Tuesday, February 20, 2007

Sports Oddity

There's a very odd phenomenon in sports, one that just played out in the NFL playoffs. The big story was, of course, Peyton Manning and the Colts getting the monkey off their back by winning the Super Bowl. Yeah for them. Go Colts. But what's weird is how they did it and how similar it was to other teams who had monkeys on their posterior sides.

The Colts had to go through their nemesis, the Patriots, who had beaten them like a drum for a few years, at least a couple of times in the playoffs. Moreover, they had to beat the NFL's big man, the NFL ursa major, Tom Brady, who had just won a game for the Patriots against the Chargers that the Patriots never, never should have won. Now that's not very unusual. To be the best, you frequently have to beat the best. When Steve Young finally got the 49ers to the Super Bowl, they had to go through the Cowboys team that had beaten them the previous two years. Back in the early '90s, the Pistons first had to get through the Celtics after years of trying to get to the NBA Finals, then lost to the Lakers, then had to beat the Lakers. Michael Jordan's Bulls then had to get past the Pistons to win a ring. So going through the best team to win a ring obviously isn't that unusual.
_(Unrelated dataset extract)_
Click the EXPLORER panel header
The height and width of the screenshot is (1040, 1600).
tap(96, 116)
What's unusual is how teams with monkeys on the backs go through the most spine-wrenching contortions to do it. Specifically, the monkey-laden teams dig themselves big holes, deep dark holes and then climb out of them in unreal, karma-changing ways. The Colts, of course, got themselves down 18 points to the Patriots in the first half of the AFC championship game and then came back to win in the biggest comeback in the history of that game.
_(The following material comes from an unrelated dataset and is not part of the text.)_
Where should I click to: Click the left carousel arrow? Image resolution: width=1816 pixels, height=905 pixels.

This kind of thing goes back a very long way. For example, the Dodgers lost to the Yankees in the World Series in 1947, 1949, 1952 and 1953 before finally beating the Yankees in 1955. How did they do it? They lost the first two games in 1955 and then came back to become the first team to come back from a 2-0 deficit. The Cowboys had beaten the 49ers twice in the NFC championship game in the 1970's, in very painful fashion (I believe that, in one of those games, the Cowboys scored two touchdowns in the last couple of minutes to win by about four). How did the 49ers finally get to the Super Bowl? They had to beat the Cowboys with Joe Montana hooking up with Dwight Clark with 57 seconds left. (And, as I recall, all of the calls went for the Cowboys in that game, too.) After the Dodgers lost the 1974 World Series, and the 1977 and 1978 World Serieses (serieses? seria?), they had to come from 2-0 down again to win in 1981.

And, of course, there's the mother of all comebacks, the Red Sox coming back to beat the Yankees in 2004. OK, no team had ever come back from 3-0 down in a 7-game baseball series. It hadn't happened in the NBA and only once or twice in the NHL. Not only that, but the Red Sox were a run down in the bottom of the 9th with the best postseason closer ever, Mariano Rivera, pitching. That is a bad, bad, bad situation. And how did they dig themselves out? Dave Roberts stole second base. The Red Sox stole a base?!? They never steal bases. And the rest is history.

It's just very weird how teams with the monkey on their backs seem to have to go through gut-wrenching, soul-bearing crises against their worst enemies to win. And woe is to the team that doesn't pull it off. The Kings missed their free throws in Game 7 of the 2002 Western Conference Finals against the Lakers and their bodies fell apart in 2003, 2004 and 2005 until finally their players lost the mojo (and parts of their knees). Damn, that sucked.